──────── DATA LISTING

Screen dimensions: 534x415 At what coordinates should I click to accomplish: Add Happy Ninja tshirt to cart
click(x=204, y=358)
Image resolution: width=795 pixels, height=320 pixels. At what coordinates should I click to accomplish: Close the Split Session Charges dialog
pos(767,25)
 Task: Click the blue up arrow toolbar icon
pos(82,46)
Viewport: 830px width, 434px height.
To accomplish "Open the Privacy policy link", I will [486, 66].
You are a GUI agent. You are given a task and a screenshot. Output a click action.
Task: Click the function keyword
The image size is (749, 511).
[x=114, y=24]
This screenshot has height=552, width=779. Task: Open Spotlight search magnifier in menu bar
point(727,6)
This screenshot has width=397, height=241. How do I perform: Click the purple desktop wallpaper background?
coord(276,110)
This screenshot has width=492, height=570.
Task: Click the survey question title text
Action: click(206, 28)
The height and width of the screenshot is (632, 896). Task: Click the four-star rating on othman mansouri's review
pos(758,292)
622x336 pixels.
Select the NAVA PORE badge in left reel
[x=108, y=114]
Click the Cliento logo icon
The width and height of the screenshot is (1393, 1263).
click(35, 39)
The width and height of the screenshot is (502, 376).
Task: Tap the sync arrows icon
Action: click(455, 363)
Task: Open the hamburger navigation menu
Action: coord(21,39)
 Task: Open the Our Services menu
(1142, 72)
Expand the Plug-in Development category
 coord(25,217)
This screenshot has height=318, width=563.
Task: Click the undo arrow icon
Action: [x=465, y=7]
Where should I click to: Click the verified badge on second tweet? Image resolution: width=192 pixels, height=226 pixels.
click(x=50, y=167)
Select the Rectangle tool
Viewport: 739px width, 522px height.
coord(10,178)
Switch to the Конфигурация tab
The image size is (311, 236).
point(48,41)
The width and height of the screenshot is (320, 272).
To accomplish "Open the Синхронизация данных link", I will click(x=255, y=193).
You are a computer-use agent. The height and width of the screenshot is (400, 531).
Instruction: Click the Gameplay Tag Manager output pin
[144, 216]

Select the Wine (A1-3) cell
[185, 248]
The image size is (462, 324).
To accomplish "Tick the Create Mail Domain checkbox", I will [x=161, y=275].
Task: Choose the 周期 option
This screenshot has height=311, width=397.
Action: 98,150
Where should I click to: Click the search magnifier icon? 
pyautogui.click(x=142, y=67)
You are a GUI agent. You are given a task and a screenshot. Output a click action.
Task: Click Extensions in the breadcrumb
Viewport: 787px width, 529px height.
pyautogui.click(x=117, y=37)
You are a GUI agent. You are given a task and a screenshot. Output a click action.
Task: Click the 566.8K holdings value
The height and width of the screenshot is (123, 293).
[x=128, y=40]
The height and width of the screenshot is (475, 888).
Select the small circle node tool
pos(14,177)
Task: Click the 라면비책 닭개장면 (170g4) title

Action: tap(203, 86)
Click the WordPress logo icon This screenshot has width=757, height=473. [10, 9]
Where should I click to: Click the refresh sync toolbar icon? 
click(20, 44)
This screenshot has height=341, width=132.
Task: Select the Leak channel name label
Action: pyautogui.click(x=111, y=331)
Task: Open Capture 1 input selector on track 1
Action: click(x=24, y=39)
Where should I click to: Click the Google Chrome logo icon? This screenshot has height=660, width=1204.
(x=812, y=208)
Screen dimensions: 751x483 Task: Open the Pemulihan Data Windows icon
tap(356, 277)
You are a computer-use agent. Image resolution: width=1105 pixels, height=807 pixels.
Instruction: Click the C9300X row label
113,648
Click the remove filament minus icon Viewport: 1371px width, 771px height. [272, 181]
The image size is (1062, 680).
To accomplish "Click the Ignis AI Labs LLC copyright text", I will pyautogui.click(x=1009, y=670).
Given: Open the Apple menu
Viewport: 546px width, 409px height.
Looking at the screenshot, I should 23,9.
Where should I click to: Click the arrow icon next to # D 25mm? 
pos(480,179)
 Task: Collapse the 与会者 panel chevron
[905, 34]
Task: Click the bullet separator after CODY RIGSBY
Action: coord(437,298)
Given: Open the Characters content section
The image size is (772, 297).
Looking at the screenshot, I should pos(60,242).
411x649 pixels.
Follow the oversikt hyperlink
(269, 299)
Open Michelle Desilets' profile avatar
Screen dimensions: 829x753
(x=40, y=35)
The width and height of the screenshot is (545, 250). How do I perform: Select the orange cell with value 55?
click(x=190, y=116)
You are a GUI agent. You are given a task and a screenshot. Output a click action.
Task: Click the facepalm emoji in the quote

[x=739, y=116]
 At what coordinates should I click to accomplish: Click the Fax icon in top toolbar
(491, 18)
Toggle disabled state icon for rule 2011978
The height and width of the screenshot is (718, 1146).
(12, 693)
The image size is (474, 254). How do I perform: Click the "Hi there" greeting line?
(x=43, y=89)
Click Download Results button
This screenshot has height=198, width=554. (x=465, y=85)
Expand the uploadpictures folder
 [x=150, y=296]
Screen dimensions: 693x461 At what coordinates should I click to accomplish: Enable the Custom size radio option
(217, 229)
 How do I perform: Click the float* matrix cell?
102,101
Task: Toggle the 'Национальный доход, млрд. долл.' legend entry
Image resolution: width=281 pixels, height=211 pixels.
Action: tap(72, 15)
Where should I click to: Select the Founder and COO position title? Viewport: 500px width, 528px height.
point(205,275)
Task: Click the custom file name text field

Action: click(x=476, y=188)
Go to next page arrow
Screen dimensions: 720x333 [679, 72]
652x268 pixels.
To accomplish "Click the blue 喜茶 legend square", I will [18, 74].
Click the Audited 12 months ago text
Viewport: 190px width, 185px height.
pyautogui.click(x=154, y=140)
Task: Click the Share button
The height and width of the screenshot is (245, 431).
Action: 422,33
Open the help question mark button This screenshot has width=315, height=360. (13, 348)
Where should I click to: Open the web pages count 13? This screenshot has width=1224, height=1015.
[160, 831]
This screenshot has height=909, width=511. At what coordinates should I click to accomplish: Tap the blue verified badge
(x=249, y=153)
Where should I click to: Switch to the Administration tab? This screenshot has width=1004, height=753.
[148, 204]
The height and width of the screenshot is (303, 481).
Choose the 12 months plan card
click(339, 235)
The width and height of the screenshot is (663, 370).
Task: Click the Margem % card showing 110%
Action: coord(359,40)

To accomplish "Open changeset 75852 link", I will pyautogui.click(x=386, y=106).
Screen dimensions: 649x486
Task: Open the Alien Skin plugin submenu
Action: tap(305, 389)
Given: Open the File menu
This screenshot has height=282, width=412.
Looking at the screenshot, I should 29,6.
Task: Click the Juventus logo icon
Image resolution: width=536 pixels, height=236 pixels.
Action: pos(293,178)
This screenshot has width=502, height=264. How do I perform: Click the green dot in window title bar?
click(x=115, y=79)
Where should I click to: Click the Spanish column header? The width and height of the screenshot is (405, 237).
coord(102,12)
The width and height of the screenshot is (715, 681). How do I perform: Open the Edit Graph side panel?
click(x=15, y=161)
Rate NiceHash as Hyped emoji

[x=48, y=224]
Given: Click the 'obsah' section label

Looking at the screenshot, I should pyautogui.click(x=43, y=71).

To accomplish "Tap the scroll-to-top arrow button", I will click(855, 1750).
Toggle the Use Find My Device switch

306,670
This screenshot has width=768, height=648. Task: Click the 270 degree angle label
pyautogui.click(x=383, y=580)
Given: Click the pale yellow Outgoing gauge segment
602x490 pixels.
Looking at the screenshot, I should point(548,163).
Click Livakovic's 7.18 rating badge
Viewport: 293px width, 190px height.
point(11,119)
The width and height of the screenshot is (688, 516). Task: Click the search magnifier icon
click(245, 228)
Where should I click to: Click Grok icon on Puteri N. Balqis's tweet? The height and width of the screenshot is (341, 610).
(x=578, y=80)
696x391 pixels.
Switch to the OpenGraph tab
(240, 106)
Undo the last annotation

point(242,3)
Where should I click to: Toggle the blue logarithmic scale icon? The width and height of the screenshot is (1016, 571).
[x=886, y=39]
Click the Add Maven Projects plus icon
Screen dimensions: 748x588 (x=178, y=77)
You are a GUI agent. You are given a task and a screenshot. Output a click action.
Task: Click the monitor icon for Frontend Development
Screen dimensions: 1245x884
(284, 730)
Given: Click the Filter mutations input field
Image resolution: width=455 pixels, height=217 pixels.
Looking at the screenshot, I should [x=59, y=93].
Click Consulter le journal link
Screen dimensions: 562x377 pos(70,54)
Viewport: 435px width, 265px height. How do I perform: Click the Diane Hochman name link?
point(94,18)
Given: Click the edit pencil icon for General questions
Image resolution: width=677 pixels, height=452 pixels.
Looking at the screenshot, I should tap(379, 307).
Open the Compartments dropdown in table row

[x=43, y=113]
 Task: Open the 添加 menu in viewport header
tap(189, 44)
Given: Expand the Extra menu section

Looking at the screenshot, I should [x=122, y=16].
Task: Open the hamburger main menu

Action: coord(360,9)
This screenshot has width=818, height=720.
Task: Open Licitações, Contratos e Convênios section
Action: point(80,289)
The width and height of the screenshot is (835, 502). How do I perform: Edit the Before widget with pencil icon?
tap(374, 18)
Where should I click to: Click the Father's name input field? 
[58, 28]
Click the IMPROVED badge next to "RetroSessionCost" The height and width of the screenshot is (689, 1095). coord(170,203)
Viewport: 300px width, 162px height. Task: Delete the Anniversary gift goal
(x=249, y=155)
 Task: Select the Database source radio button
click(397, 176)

────────────────

(WHAT IS REQUIRED):
An exact, complete copy of the lines above from the one with "Task: Click the custom file name text field" through the one with "652x268 pixels." is the whole answer.

(PROBLEM SOLUTION):
Task: Click the custom file name text field

Action: click(x=476, y=188)
Go to next page arrow
Screen dimensions: 720x333 [679, 72]
652x268 pixels.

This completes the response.